And the answer is simple: De Sutter is a vocal critic of Israel and has called for it to be sanctioned. So there is someone digging up dirt to damage her. Such are the methods and powers of zionists.
The speech in question was a speech given at the opening of the academic year at the second largest university in Belgium. De Sutter became rector last year. As part of her election platform, she warned about the dangers of AI in terms of plagiarism, bias and hallucinations - so in this context this is quite relevant.
Independent of the veracity of throw310822's hypothesis, this assertion is ridiculous on its face.
Even if we suspend that for a moment and assume that when they say “zionists” they do not mean “jews”, making the sort of demonizing statements about a large group people with loosely defined membership is not unlike antisemitism or islamophobia.

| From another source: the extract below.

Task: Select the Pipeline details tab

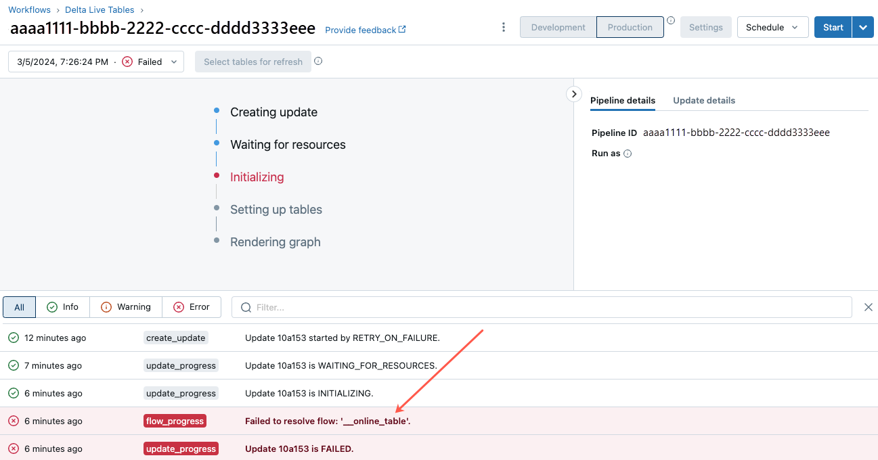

In this very thread throw310822 has said “Such are the methods and powers of zionists”, and that I am a zionist. So are those now my powers? Do all the tropes now apply to me?
tamara_olive•20h ago
It feels like universities should treat quotes the same way they treat statistics in papers: no citation, no usage. A ten-second verification call or even a quick check in a digital library would have caught this. I’m curious whether schools will start teaching a short “AI hygiene” module for public communications—how to annotate drafts with provenance, how to log which tools were used, etc. The reputational hit from one sloppy speech is probably worse than the hour it takes to verify the material.